Former President Donald Trump never took action to penalize Russia, at times even casting doubt on the conclusion that Navalny had been poisoned: "It's tragic. It's terrible. It shouldn't happen. We haven't had any proof yet, but I will take a look," he said in September.
That meant Biden's administration is following behind the EU and the U.K. which sanctioned six individuals and one entity in October, according to the first senior official. Coordinating with those key U.S. allies makes these sanctions "stronger and more effective, particularly when it comes to Russia," the official added, because Europe has closer business ties.

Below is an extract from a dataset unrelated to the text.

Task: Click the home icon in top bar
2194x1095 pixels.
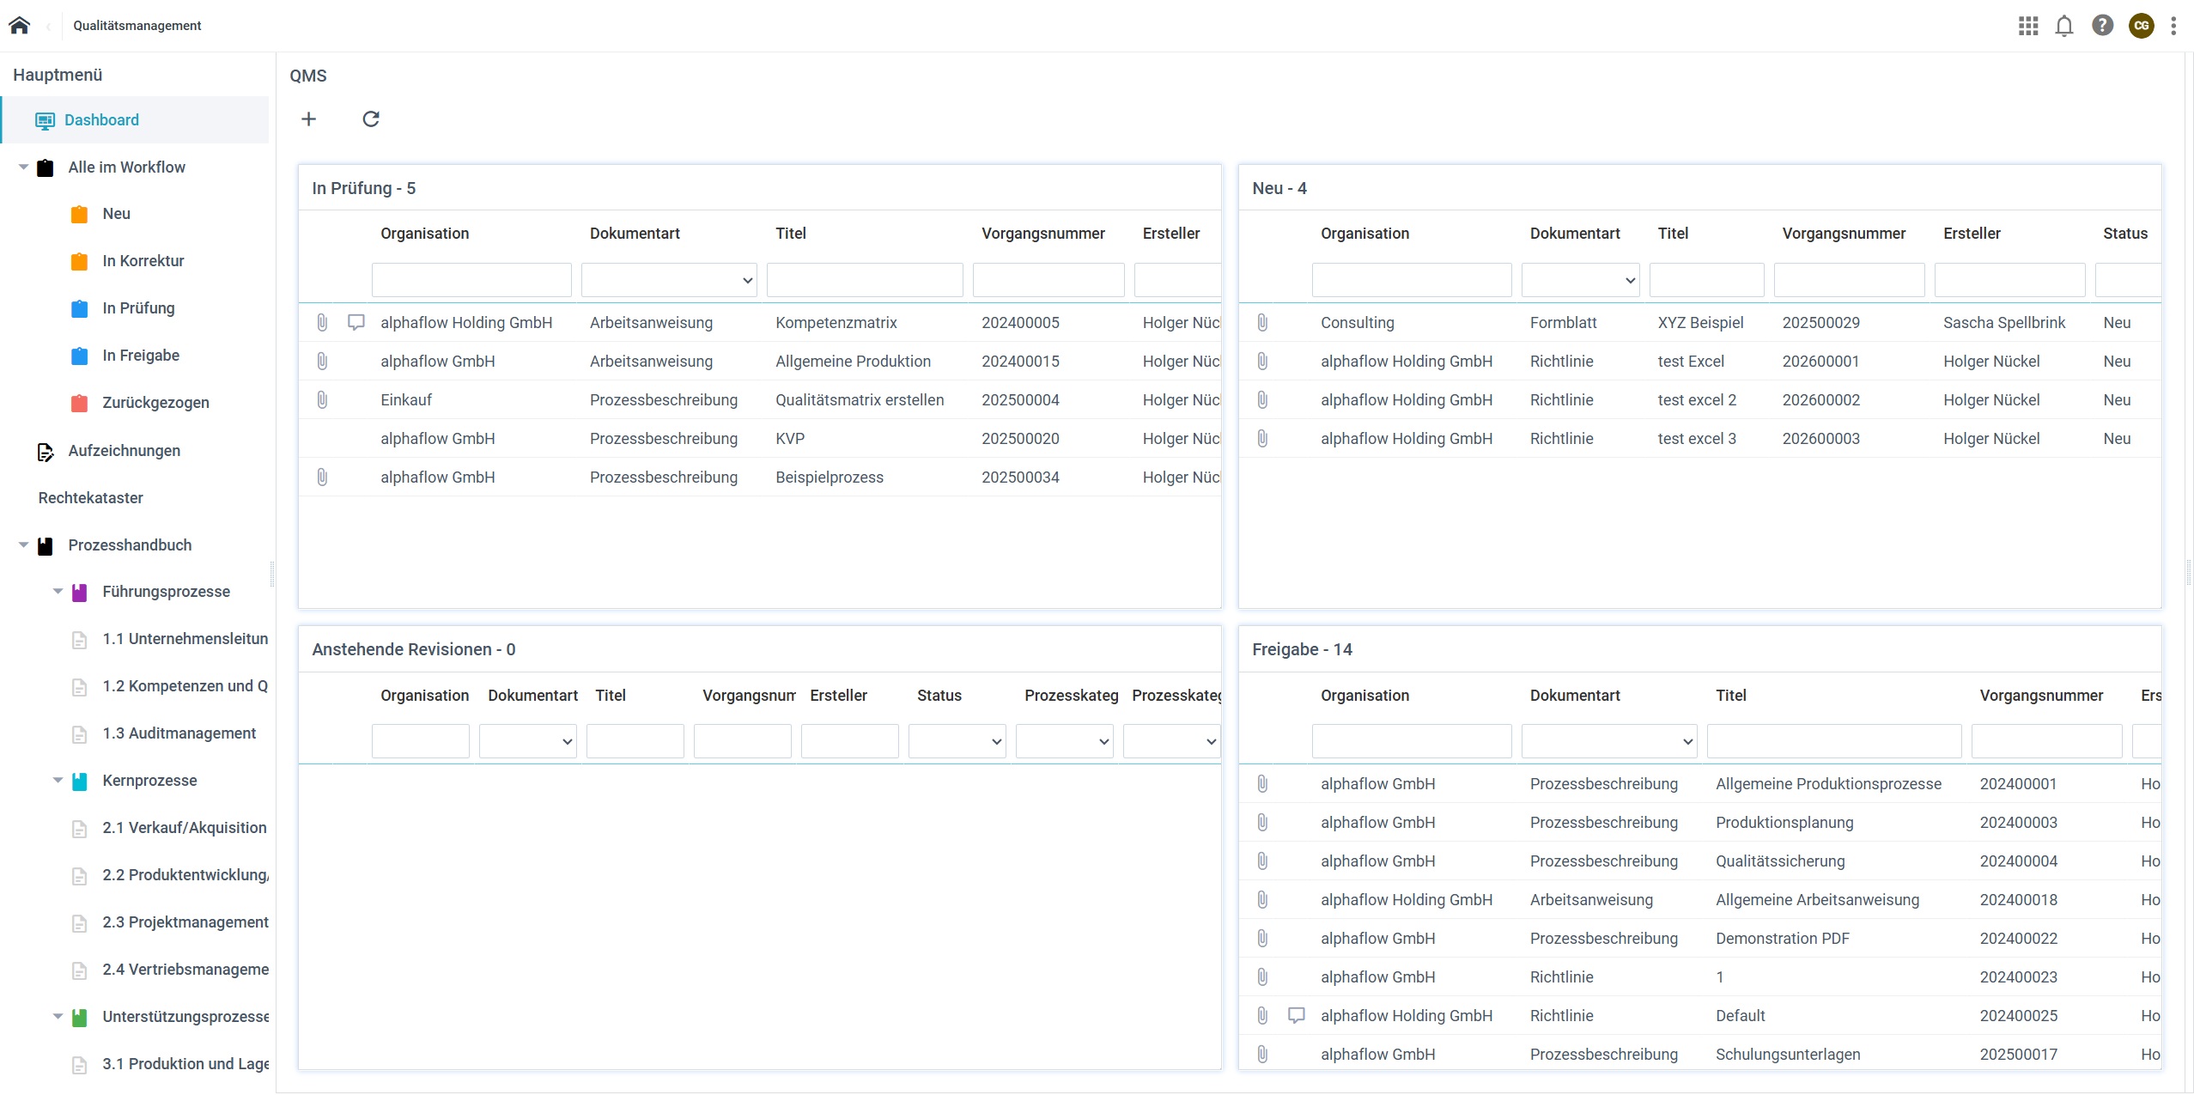Action: (19, 26)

The symbolic unity of simultaneous U.S. and EU sanctions sends a message to Moscow, but it's still unlikely to change the calculus in Putin's government. The financial penalties will have little impact, especially for those officials who have found ways around previous sanctions to maintain their assets, and few of these officials are likely to travel outside Russia.
Biden has said he will bring a tougher approach to Putin and end Trump's "rolling over" as the Russian president pursues repressive policies at home and aggressive campaigns overseas, from Ukraine to Venezuela to the U.S.

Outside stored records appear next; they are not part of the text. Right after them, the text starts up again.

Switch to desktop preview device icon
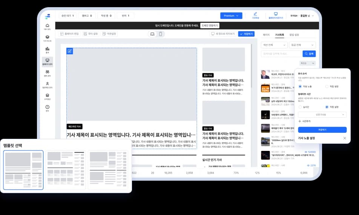This screenshot has width=359, height=215. coord(152,34)
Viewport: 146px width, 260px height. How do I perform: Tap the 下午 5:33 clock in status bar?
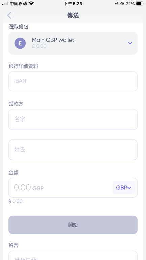click(73, 4)
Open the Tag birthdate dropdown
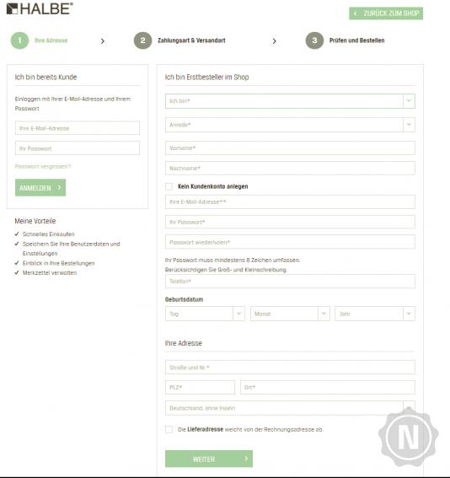The image size is (450, 478). [x=205, y=314]
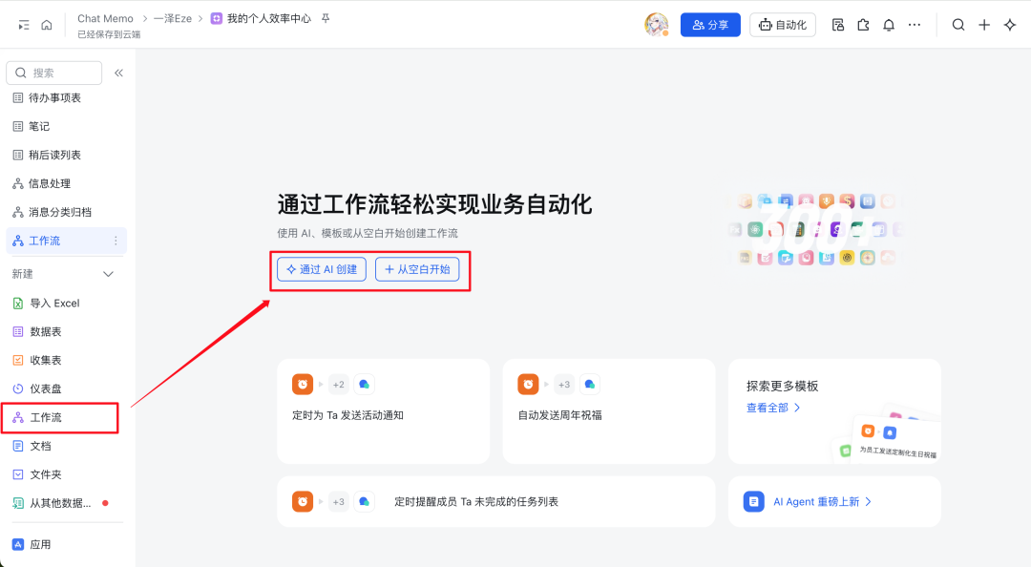1031x567 pixels.
Task: Create a 数据表 from the new section
Action: [48, 331]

Upon taking office, Biden ordered the U.S. intelligence community to issue an assessment on Navalny's poisoning, along with the SolarWinds hack, the alleged bounties on U.S. troops in Afghanistan, and Russian interference in the 2020 election. While those reviews continue -- likely weeks, not days away -- the administration is still trying to move quickly on Navalny's case with these penalties.
Some critics have urged the U.S. and its European allies to go further over Navalny's imprisonment, but it seems Biden may be unwilling to push too far and have relations spiral further out of control. His administration is "neither seeking to reset our relations with Russia, nor are we seeking to escalate" with Russia, the first senior official said Tuesday.
Republican and Democratic lawmakers in the U.S. have called for action since Navalny was arrested upon his return to Russia -- a move by Russian security forces that brought tens of thousands into the streets across the country in some of the largest demonstrations against the Kremlin in years.
In a letter last month, the Democratic chair and Republican ranking member of the House Foreign Affairs Committee urged Biden to implement sanctions for the use of a chemical weapon as required by U.S. law.
Sen. Bob Menendez, D-N.J., chair of the Senate Foreign Relations Committee, urged Biden to go further, saying in a statement Tuesday, "Substantial work remains in restricting the ability of corrupt Russian actors to continue accessing the U.S. financial system, and I expect the administration to take additional measures to shore up our financial defenses against dirty Russian money."